*What is needed:*
Please repeat only the lines below starting at the line that holds "How do I perform: Click the Alkol" and ending at the line that holds "Task: Confirm settings with the OK button", exactly, with both of those lines included and every picture omitted.

*Supplied material:*
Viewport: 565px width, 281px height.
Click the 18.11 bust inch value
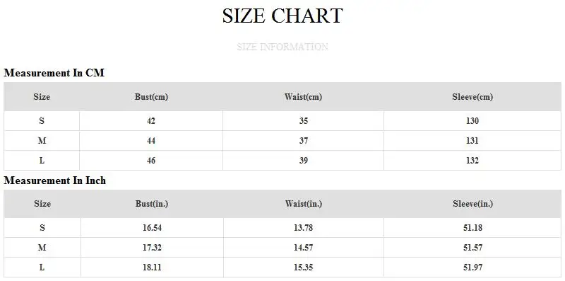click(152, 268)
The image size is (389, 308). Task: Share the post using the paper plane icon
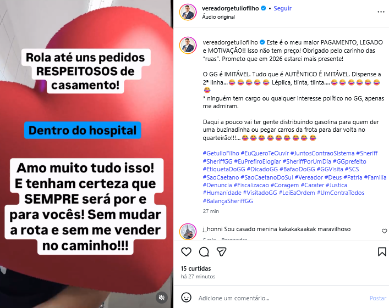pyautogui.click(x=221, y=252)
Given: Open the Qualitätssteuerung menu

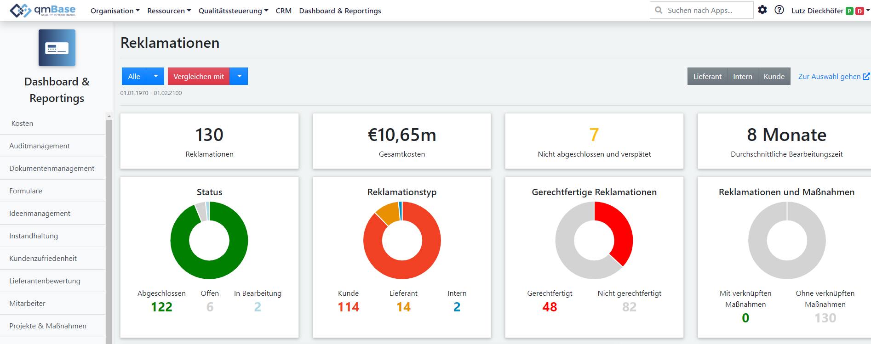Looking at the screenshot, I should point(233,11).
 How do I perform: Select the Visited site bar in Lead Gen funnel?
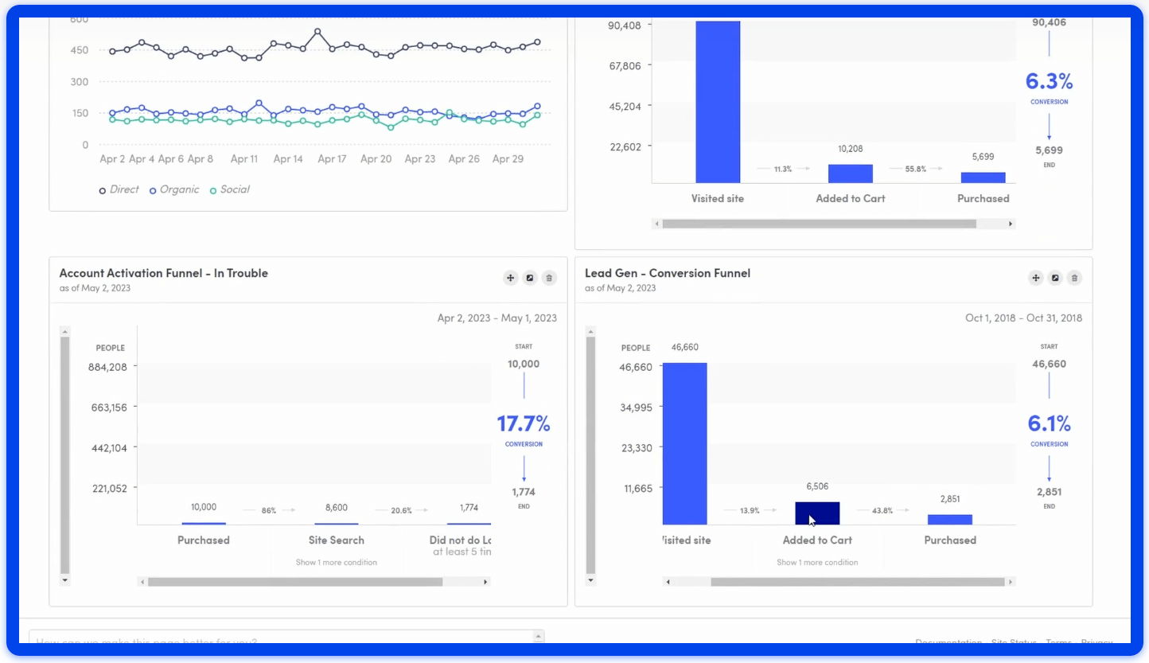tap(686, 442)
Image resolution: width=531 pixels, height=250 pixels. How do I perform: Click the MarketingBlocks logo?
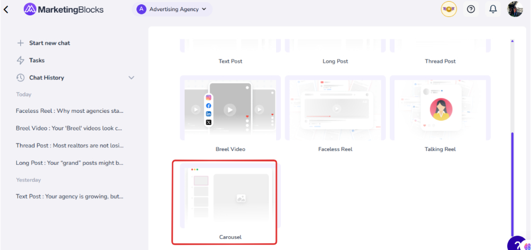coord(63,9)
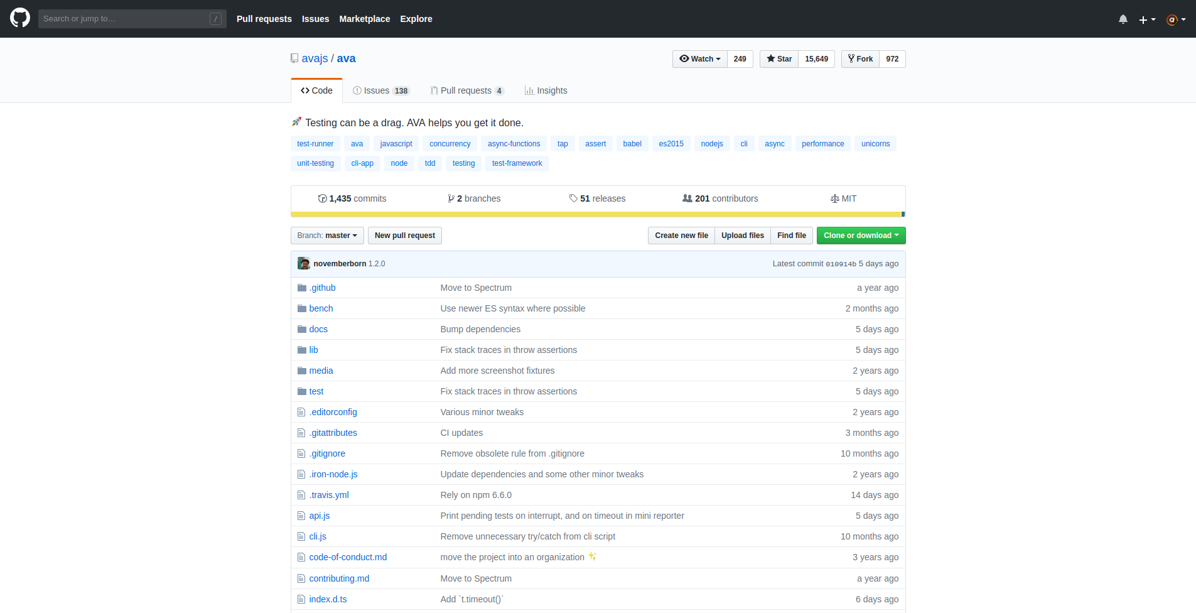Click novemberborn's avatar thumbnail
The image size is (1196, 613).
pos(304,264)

* * *

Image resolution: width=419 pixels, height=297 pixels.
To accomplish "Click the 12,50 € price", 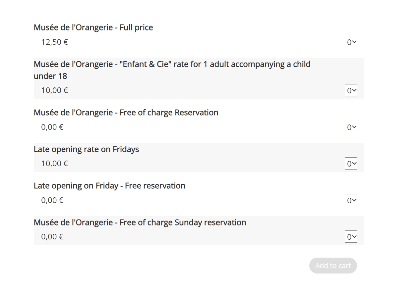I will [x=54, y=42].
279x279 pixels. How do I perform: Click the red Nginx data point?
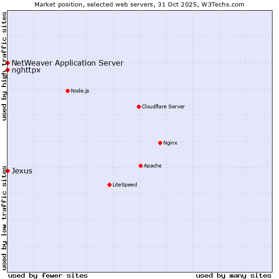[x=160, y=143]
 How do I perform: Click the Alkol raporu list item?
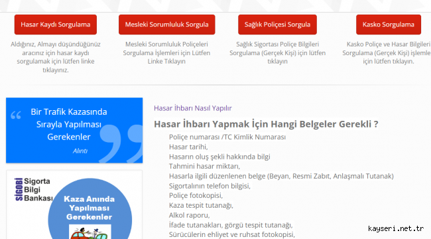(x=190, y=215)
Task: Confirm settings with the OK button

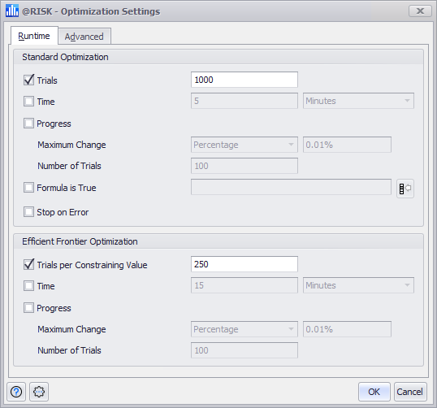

*Task solution:*
 How do I perform: Click the Alkol raporu list item?
(x=190, y=215)
Task: Confirm settings with the OK button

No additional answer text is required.